Un repère évocateur : pour le seul mois de mai 2016 et cela à compter de la deuxième quinzaine, au moins 15 militaires dont 14 casques bleus et un Malien et 3 civils travaillant pour les Nations unies ont perdu la vie dans divers actes terroristes. Sur ce nombre, 16 ont été tués entre le 18 et le 31 mai et 9 sont morts au cours des trois derniers jours du mois ramenant la moyenne à 3 soldats tués par jour.
Le décompte par force militaire est encore plus révoltant. Si le chiffre officiel de soldats maliens tombés sur le champ de l’honneur n’est pas connu, les pertes militaires françaises au Mali sont, au 13 avril 2016, de 17 militaires.
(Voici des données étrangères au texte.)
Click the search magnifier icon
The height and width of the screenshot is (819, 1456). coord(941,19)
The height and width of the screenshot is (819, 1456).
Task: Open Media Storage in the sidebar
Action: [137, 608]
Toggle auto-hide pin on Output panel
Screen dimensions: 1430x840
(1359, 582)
Pour la Minusma, nous avons décompté, du 23 octobre 2013 au 31 mai 2016, 82 personnels militaires et civils tués et 177 blessés.
Les terroristes et djihadistes frappent sous toutes les formes et la mort intervient sous plusieurs couleurs : explosion de mine, attentats-suicide, tirs d’obus, attaque à l’arme lourde, embuscade, empoisonnement alimentaire, tirs de roquettes, crash d’hélicoptère, accident de route etc.
L’incapacité…
Ces actes terroristes, médiatisés à outrance par les chaines de télévision et de radios étrangères, deviennent de plus en plus banals au point qu’aujourd’hui, l’opinion malienne s’interroge aussi bien sur les forces étrangères présentes au Mali que sur les forces armées maliennes et l’impact de l’Accord de paix d’Alger.
Comment et par quels moyens les groupes terroristes s’approvisionnent en armes et munitions, en vivres et en carburants ? Question d’autant plus légitime que les forces françaises et de la Minusma disposent d’énormes moyens de surveillance.
Comment les forces Barkhane, de la Minusma et les Fama coordonnent-elles leurs actions sur le terrain ? Qui fait quoi, plus précisément ? Les Fama disposent-elles de moyens adéquats pour être en première ligne ? Car, rien ne peut expliquer que face à des milliers d’officiers et de soldats aguerris, les terroristes puissent s’infiltrer, souvent avec des armes lourdes (l’attaque de Gao du 31 mai 2016), pour perpétrer des attentats meurtriers. A moins qu’il y ait des chaines de complicité à l’intérieur des villes et même au sein des forces armées. Ce qui a toujours d’ailleurs été révélé lors des différentes rébellions.
Autre interrogation majeure : y a-t-il des complicités entre les terroristes, les djihadistes, les groupes armés de la Cma et Iyad Ag Ghaly ? A coup sûr ! Dans la mesure où la plupart des attentats sont revendiqués par Iyad lui-même ou par Aqmi directement ou via Al Mourabitoune, nébuleuse à laquelle Iyad a fait allégeance.
Ces interrogations posent le problème de l’incapacité aussi bien de l’Etat, de la communauté internationale que des forces françaises et onusiennes à gérer la crise du nord, malgré la signature de l’Accord pour la paix et la réconciliation au Mali.